__Text zur Analyse__
Frauenbild und patriarchalische Strukturen der Kirche

Frauengesicht

Frauenbild und patriarchalische Strukturen der Kirche

Die Rolle der Frau in der biblischen Geschichte und der frühen Kirche ist ein Thema, das oft aus männlicher Perspektive betrachtet und interpretiert wurde. Um ein ausgewogeneres Bild zu erhalten, ist es wichtig, diese Geschichte aus der Sicht der Frau zu betrachten. Hier ein Beitrag, der versucht, diese weibliche Perspektive einzunehmen:

Die vergessenen Stimmen: Frauen in der biblischen Geschichte und der frühen Kirche

Als Frauen in der biblischen Geschichte und der frühen Kirche waren wir oft präsent, aber selten hörbar. Unsere Geschichten wurden erzählt, aber oft durch die Linse männlicher Autoren und Interpreten gefiltert. Wir waren Zeuginnen, Jüngerinnen, Prophetinnen und Leiterinnen, doch unsere Rollen wurden im Laufe der Zeit oft marginalisiert oder umgedeutet. Lasst uns einen Blick auf unsere Geschichte werfen, wie wir sie erlebt haben könnten.

Maria Magdalena: Die verschwiegene Apostolin

Ich, Maria aus Magdala, war eine der treuesten Anhängerinnen Jesu. Ich folgte ihm von Galiläa bis nach Jerusalem, stand unter seinem Kreuz, als viele andere geflohen waren, und war die erste, die den auferstandenen Christus sah. Jesus hatte mich von “sieben Dämonen” befreit – vielleicht eine Krankheit, vielleicht eine spirituelle Befreiung. Was auch immer es war, es veränderte mein Leben, und ich widmete mich ganz seiner Botschaft.

__Aufgabe 1__
Wovon hatte Jesus laut dem Text zur Analyse Maria aus Magdala befreit?
__Aufgabe 2__
Erläutern Sie mithilfe des Textes zur Analyse, warum es wichtig ist, die biblische Geschichte und die frühe Kirche aus der Sicht der Frau zu betrachten.
Die Einträge stammen aus einer anderen Quelle als der Text.

__Extrahierte Einträge__
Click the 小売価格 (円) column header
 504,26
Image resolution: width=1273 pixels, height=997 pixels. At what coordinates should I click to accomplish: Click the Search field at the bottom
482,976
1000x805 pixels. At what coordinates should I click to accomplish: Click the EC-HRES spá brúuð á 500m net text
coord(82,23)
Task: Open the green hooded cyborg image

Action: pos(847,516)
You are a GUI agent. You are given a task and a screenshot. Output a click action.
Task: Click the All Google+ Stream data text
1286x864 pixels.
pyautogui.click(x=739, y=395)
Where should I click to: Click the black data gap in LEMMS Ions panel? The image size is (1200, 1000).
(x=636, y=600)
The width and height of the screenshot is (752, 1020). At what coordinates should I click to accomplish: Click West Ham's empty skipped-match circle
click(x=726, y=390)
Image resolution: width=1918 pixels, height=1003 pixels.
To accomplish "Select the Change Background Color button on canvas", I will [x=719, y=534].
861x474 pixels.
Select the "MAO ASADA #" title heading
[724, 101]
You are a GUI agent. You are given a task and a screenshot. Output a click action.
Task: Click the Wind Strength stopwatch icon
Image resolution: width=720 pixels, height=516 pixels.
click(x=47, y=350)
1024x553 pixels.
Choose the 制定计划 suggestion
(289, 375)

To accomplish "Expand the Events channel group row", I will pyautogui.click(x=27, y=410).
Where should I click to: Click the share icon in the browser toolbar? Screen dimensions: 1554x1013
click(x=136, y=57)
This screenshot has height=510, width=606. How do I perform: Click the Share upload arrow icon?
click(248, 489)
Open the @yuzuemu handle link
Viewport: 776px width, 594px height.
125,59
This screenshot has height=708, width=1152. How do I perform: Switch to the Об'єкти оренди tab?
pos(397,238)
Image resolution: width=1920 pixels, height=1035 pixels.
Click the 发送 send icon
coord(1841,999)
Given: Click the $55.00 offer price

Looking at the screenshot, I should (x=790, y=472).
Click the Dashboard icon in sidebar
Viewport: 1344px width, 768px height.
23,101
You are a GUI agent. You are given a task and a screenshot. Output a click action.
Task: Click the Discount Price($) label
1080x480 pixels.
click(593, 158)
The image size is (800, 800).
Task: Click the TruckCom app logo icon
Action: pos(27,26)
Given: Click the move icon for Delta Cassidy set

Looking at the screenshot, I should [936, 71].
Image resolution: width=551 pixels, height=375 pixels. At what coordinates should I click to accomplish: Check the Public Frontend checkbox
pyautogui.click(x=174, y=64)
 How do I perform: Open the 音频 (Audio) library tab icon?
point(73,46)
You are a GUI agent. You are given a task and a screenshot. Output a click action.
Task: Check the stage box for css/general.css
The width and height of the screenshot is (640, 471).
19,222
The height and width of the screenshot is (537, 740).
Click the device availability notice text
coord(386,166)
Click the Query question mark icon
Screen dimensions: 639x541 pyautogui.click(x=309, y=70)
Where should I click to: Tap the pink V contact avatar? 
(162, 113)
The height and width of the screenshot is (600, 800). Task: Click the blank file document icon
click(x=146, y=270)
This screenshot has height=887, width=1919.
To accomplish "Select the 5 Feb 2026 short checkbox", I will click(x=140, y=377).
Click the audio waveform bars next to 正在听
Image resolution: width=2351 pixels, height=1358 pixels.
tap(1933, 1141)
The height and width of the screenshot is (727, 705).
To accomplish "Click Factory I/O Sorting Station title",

__Erwartete Lösung 1__
Von „sieben Dämonen“.

__Erwartete Lösung 2__
Die Rolle der Frau in der biblischen Geschichte und der frühen Kirche wurde oft aus männlicher Perspektive betrachtet und interpretiert. Durch die Sicht der Frau soll ein ausgewogeneres Bild entstehen.